Paired Kidney Exchange Helps Patients Obtain Organ Match

St. Louisan Ken Crowder needed a kidney after his kidneys had failed from undiagnosed hypertension. His fiancée, Rebecca Burkes, wanted to give him her own kidney. A dialysis nurse, Burkes knew that Crowder’s best shot to regain health was a living donor kidney transplant. Unfortunately, she was not a match.

Crowder was able to get a kidney from a living donor Dec. 6, 2010, in the first paired kidney exchange (PKE) transplant done as part of a national pilot program run by the United Network for Organ Sharing (UNOS). In a paired kidney exchange, a medically incompatible recipient and donor are matched with another recipient/donor pair in a similar situation. The two pairs swap donor kidneys.

“This transplant is a milestone in the history of transplant,” Surendra Shenoy, MD, says. “It changes the way transplant is done in the United States.”

Crowder’s kidney came from a woman in New Hampshire who had wanted to donate to her sister-in-law, but was not a match. She donated her kidney at Dartmouth-Hitchcock Medical Center in Lebanon, NH, and it was flown to St. Louis. As part of the exchange, Burkes donated her kidney at Barnes-Jewish. It was flown to New Hampshire and transplanted into the sister-in-law of the woman who donated to Crowder.

Dr.
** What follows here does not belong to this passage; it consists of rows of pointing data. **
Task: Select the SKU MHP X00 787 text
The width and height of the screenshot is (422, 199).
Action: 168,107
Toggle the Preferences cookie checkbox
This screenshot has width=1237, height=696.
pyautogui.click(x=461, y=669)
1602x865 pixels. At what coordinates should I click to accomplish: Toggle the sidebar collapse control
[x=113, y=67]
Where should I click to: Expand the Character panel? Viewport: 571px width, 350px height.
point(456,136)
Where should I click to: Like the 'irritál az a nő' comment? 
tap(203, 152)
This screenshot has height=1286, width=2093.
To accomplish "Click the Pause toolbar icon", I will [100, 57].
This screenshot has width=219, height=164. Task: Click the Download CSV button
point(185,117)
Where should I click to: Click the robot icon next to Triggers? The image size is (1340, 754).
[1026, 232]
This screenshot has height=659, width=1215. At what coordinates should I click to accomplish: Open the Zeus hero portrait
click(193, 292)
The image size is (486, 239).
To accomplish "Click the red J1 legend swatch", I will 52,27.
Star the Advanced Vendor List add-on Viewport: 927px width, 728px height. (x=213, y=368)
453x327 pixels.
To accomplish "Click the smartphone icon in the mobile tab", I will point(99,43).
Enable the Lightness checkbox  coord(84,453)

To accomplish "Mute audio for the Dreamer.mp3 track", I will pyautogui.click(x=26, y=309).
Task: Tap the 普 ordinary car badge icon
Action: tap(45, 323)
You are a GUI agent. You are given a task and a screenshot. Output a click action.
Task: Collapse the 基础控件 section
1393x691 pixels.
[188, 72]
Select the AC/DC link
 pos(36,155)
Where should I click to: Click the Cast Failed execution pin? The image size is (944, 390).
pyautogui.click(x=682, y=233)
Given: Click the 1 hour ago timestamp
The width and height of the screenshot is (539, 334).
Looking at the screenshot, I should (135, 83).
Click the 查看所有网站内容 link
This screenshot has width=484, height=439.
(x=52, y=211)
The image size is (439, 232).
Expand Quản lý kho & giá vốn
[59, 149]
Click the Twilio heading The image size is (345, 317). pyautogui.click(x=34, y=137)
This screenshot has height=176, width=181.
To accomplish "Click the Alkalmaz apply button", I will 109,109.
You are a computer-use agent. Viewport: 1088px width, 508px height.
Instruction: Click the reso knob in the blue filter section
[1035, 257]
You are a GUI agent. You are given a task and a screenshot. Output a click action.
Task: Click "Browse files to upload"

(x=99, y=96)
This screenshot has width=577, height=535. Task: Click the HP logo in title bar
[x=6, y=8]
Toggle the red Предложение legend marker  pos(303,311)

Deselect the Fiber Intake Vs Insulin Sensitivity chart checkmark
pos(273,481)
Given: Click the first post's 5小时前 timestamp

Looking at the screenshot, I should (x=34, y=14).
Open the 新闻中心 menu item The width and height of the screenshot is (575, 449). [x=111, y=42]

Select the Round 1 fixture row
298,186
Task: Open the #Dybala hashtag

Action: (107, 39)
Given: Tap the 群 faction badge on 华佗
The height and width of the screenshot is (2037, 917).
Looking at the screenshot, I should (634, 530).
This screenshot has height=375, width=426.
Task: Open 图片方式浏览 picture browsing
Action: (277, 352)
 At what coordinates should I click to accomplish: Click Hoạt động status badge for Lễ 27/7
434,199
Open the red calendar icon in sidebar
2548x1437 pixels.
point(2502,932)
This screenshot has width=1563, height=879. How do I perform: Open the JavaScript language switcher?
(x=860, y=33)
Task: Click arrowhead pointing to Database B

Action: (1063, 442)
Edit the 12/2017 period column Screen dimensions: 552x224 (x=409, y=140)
Shenoy and Jason Wellen, MD, Washington University transplant surgeons, performed the donor and recipient surgeries at Barnes-Jewish. The UNOS pilot program facilitates PKE transplants between incompatible donor/recipient pairs at 77 transplant centers across the country. A successful pilot could lead to the establishment of a national registry of living donors, which could save the lives of many.

“Since performing the first Barnes-Jewish organized-PKE in a swap involving 16 patients at three medical centers in February 2009, the kidney transplant team at Barnes-Jewish Hospital has become one of the most experienced at PKE in the country,” says Dr. Shenoy, director of living donor transplant at Washington University School of Medicine and Barnes-Jewish Hospital.

Heart and kidney transplanted simultaneously

Jonathan Sadowski, a 20-year-old from O’Fallon, Mo., had a heart transplant shortly after he was born. Two years ago, that heart began to fail, which caused his kidneys to fail, too. In the past, doctors would have told him that his failing kidneys made him ineligible to receive a new heart. But the Washington University transplant physicians at Barnes-Jewish Hospital told him that receiving a new kidney along with a new heart was possible and would extend his life.

Sadowski became the first person to receive a combined heart-kidney transplant at Barnes-Jewish Hospital, in a two-stage, two-day procedure. He was discharged from Barnes-Jewish just 11 days later.

Data have shown that for certain patients, such as Sadowski, transplanting a donor kidney at the same time as the heart results in increased chance of long-term survival, says Gene Ridolfi, Barnes-Jewish Hospital Transplant Center director.

“And only a handful of transplant centers have the depth of specialized resources and personnel available to perform such a complex procedure, and then provide ongoing care,” says Jason Wellen, MD, Washington University transplant surgeon at Barnes-Jewish Hospital.

I-wen Wang, MD, PhD, cardiothoracic surgeon, transplanted the donor heart into Sadowski June 2, 2010 and Dr. Wellen transplanted the donor kidney the next day. Due to the success of Sadowski’s procedure, the Barnes-Jewish Hospital Transplant Center expects to evaluate several patients for combined heart and kidney transplants each year.